Task instructions:
Look below for the line containing "Image resolution: width=458, height=2576." and the line containing "[Twitter do Festival Teen]"; repeat exactly those two lines and all lines between them, and nothing else.

Exercise input:
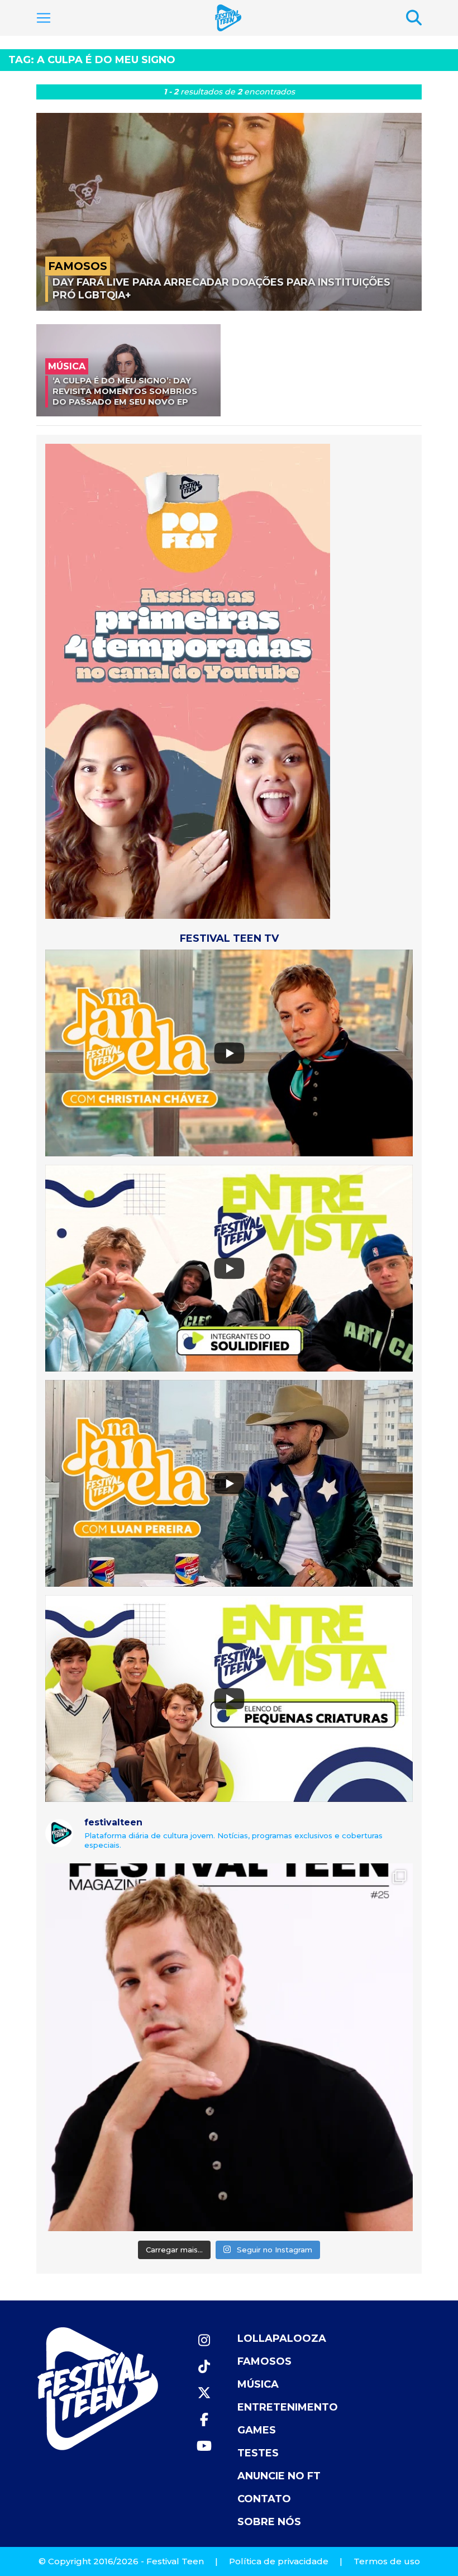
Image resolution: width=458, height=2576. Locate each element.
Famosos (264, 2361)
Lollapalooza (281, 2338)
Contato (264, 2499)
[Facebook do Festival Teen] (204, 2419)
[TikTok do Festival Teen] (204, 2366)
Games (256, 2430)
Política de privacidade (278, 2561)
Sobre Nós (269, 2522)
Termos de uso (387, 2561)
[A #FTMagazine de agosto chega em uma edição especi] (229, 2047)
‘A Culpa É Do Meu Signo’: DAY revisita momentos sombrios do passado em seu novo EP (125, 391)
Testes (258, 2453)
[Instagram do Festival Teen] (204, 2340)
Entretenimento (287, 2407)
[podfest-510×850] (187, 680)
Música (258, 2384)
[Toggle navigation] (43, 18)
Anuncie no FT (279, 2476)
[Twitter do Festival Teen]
==
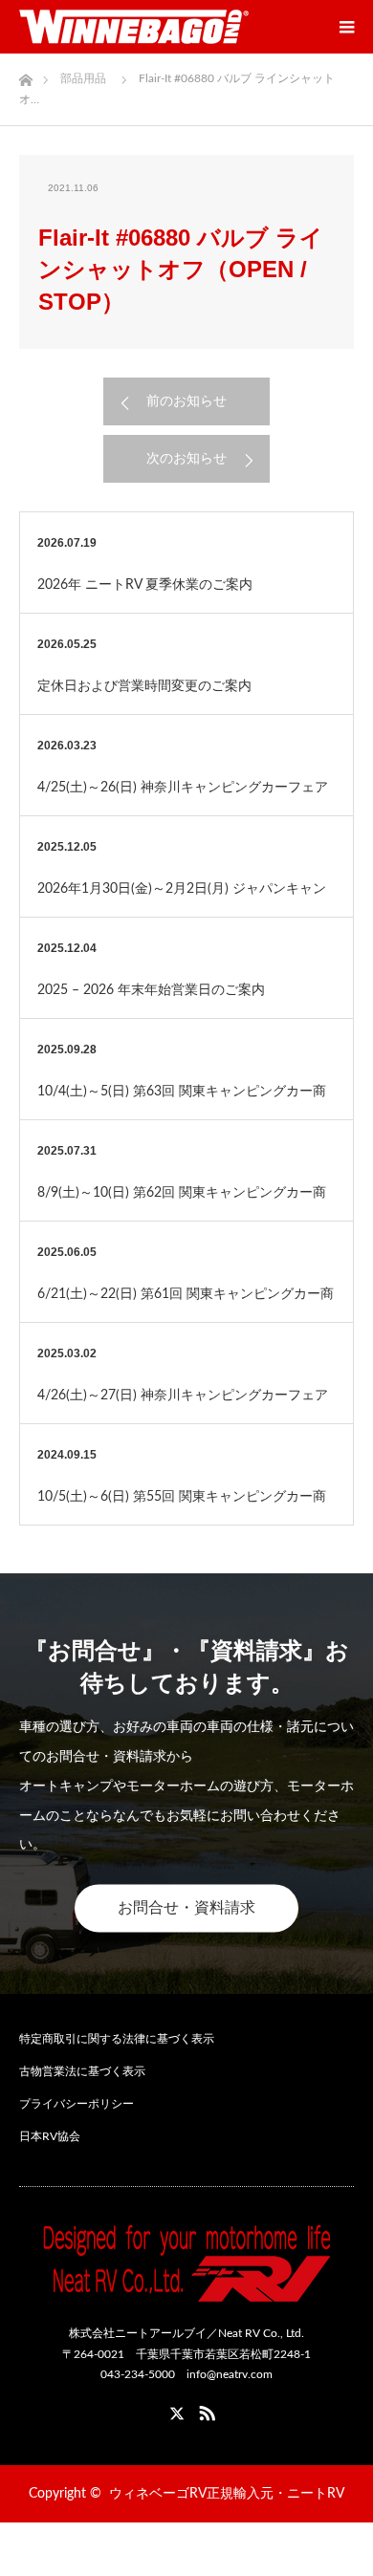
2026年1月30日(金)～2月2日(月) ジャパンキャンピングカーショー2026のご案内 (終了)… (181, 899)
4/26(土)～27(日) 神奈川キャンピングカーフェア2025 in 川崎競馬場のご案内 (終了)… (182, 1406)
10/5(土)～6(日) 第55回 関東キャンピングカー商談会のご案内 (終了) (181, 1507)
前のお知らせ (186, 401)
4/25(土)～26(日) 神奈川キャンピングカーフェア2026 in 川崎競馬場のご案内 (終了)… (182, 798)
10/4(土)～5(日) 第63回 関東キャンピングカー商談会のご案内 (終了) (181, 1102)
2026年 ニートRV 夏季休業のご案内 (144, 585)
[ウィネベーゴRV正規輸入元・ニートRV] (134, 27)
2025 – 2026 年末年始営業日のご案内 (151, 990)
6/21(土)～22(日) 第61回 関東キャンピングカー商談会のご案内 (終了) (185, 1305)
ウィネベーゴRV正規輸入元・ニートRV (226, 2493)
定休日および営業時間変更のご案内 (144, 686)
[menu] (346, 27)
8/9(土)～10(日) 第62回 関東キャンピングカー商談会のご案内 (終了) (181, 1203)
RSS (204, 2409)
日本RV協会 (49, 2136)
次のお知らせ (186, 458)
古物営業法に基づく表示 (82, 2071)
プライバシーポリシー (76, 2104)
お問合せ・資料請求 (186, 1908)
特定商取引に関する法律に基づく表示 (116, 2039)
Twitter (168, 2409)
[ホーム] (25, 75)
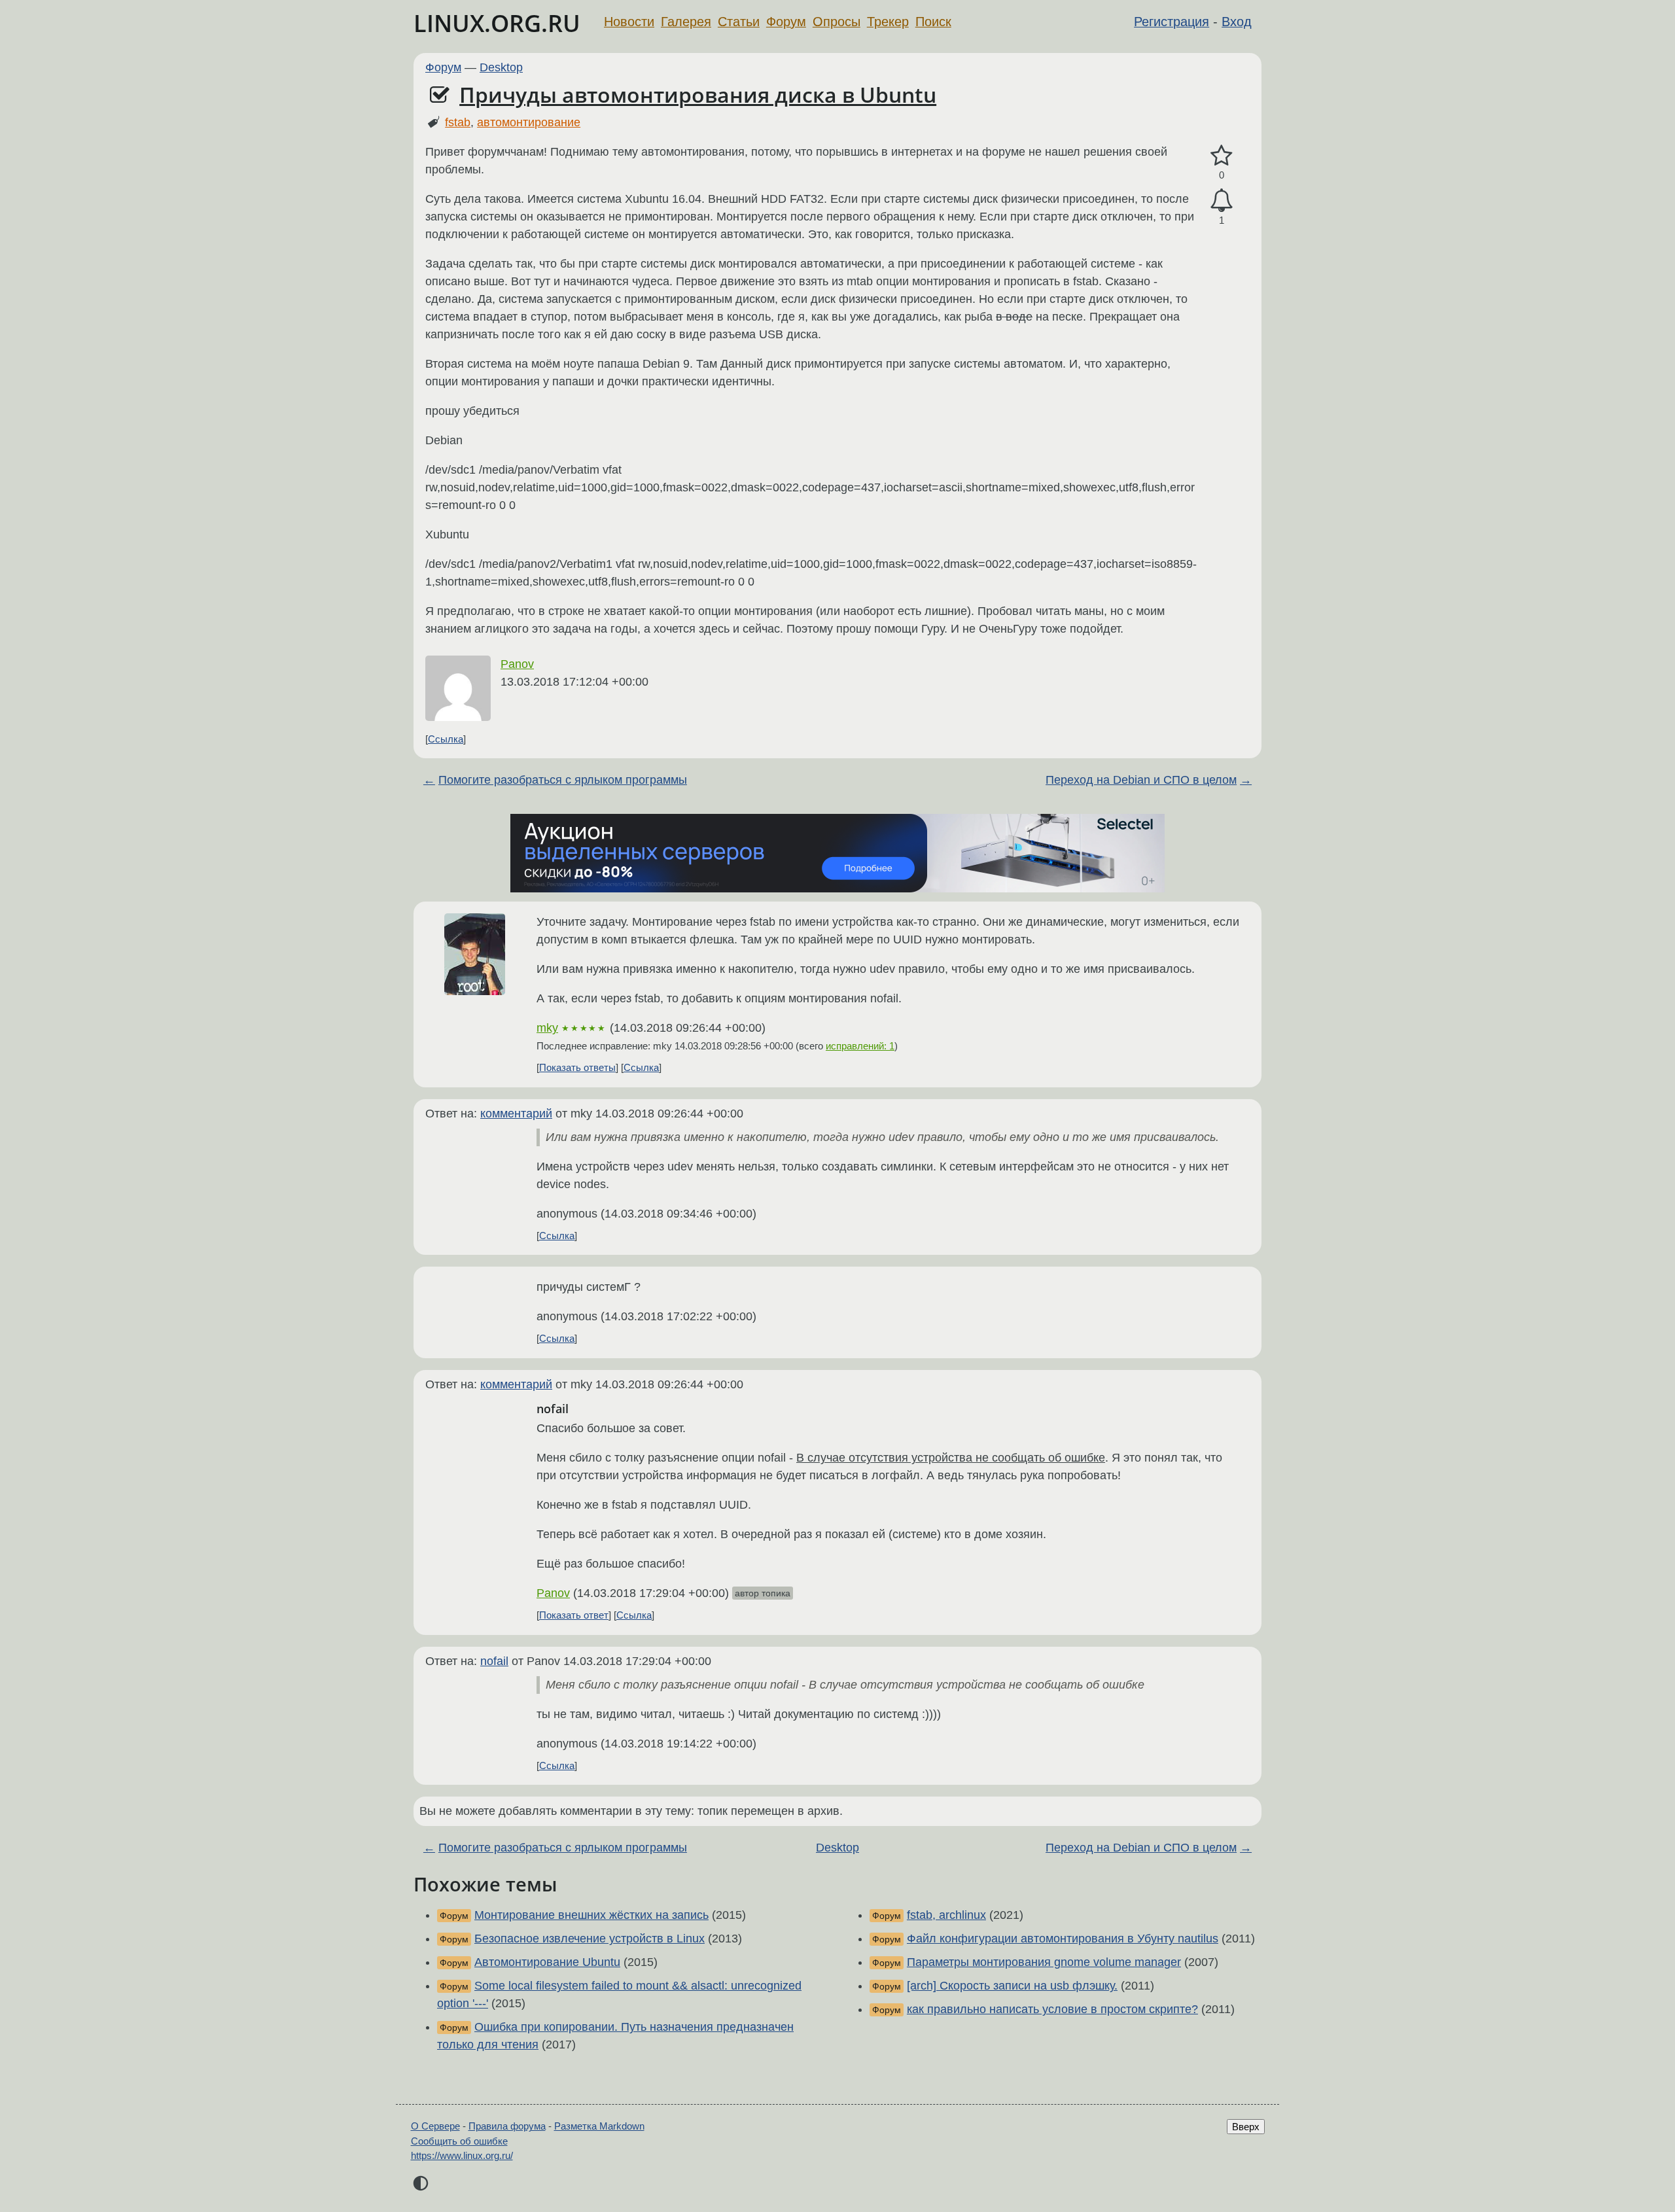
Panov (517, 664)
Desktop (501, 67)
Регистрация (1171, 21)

Answer below:
Image resolution: width=458, height=2576. Locate each element.
Famosos (264, 2361)
Lollapalooza (281, 2338)
Contato (264, 2499)
[Facebook do Festival Teen] (204, 2419)
[TikTok do Festival Teen] (204, 2366)
Games (256, 2430)
Política de privacidade (278, 2561)
Sobre Nós (269, 2522)
Termos de uso (387, 2561)
[A #FTMagazine de agosto chega em uma edição especi] (229, 2047)
‘A Culpa É Do Meu Signo’: DAY revisita momentos sombrios do passado em seu novo EP (125, 391)
Testes (258, 2453)
[Instagram do Festival Teen] (204, 2340)
Entretenimento (287, 2407)
[podfest-510×850] (187, 680)
Música (258, 2384)
[Toggle navigation] (43, 18)
Anuncie no FT (279, 2476)
[Twitter do Festival Teen]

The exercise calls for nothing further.